Archive for March, 2011

Reading For Inclusion Day

Wednesday, March 23rd, 2011

To lead a normal life, a person needs to have the chance to learn to empty their mind of confusing thoughts and ideas and take in new ones through education in regular schools of socially diverse children. I never had that experience. Most of my learning took place in the world of sparsely populated books and continuously running TV shows in lonely social surroundings.

All of that memory came back when skilled-children’s-book-reader-Pascal and I went to a Burlington (Vermont) Elementary School last week for a Reading for Inclusion Day. Opening students’ minds to inclusion as an idea about keeping differences in the way distance and commonalities in the foreground was my mission as I had to stimulate conversation and thinking caps with probing questions and G-rated, jolly for kids, jokes. It was more momentous to do this than speaking to lots of adult groups because operating like a teacher on the level of moving ideas around a playground of malleable jungle gyms, I knew that I might naturally influence their attitudes about their peers with disabilities.

Awestruck as I was by their participation in the discussion, I was alone in my memories of a isolated childhood so please make learning in a regular classroom a mandate, not driven by politics but by compassion and commitment to a belief that all children can learn.

~Larry

Larry & Pascal read to children as part of "Reading For Inclusion Day" in Burlington, VT

Support Our Weirdly Entertaining Film And TASH

Friday, March 18th, 2011

Tracy & Larry are supporters of TASH, an organization that advocates for human rights and inclusion for people with the most significant disabilities and support needs. For more information about TASH, please visit www.TASH.org.
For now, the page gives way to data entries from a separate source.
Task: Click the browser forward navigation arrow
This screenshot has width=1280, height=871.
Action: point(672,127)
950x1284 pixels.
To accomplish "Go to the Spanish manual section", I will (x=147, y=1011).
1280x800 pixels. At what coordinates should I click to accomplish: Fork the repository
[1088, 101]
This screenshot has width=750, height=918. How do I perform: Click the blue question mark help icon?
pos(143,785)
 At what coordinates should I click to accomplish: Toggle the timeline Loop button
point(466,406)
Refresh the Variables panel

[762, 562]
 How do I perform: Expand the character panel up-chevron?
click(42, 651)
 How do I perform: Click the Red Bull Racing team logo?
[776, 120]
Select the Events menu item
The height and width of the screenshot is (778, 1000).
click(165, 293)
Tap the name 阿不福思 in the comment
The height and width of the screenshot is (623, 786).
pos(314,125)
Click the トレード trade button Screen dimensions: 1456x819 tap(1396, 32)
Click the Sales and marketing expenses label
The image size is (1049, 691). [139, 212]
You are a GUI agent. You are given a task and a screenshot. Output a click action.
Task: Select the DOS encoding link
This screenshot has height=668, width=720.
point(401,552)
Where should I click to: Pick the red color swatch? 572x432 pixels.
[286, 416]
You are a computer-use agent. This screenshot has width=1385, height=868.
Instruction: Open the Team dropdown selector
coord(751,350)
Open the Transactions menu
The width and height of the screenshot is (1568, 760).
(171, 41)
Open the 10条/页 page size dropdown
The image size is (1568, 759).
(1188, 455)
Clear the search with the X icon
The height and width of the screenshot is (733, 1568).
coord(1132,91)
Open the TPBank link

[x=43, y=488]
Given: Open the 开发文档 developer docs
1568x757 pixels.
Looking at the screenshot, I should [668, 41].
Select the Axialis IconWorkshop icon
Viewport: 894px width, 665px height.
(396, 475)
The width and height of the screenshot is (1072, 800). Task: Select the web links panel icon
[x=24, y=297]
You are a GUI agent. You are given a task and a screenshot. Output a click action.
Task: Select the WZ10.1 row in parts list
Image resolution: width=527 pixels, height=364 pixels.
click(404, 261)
Movies are the next best thing to People-like magazine coverage of your mission so I would like to rock the theaters across the country with lots of cheers to name our autistic starring roles as Oscar winning in leading the campaign for the acceptance of every one who communicates differently than the population of normally speaking, and possibly too much and too loudly, people.

Make a date at your local AMC theater to see Wretches & Jabberers in April and you will not only be supporting a very weirdly entertaining film but you will also be promoting the greater goals of TASH for inclusion and opportunities for growth as individuals and organizations in the world of disability rights.

By Larry Bissonnette, artist and advocate

Thoughts on the South End Arts Festival

Thursday, March 17th, 2011

Opportunities to show my artwork take me into a world where roaming around over the networks of the disability world moves out and leaning into attracting potential buyers of my artwork takes over. I made an appearance on last Friday night at SEABA (South End Arts and Business Association) and showed my short, like an appetizer for Wretches & Jabberers, film to an audience which included the Mayor of Burlington and wood painting frame art lovers. I newly framed and titled many pieces for this show. Most of all, my sister, Sally came out too and we mightily enjoyed this moment of artistic celebration together.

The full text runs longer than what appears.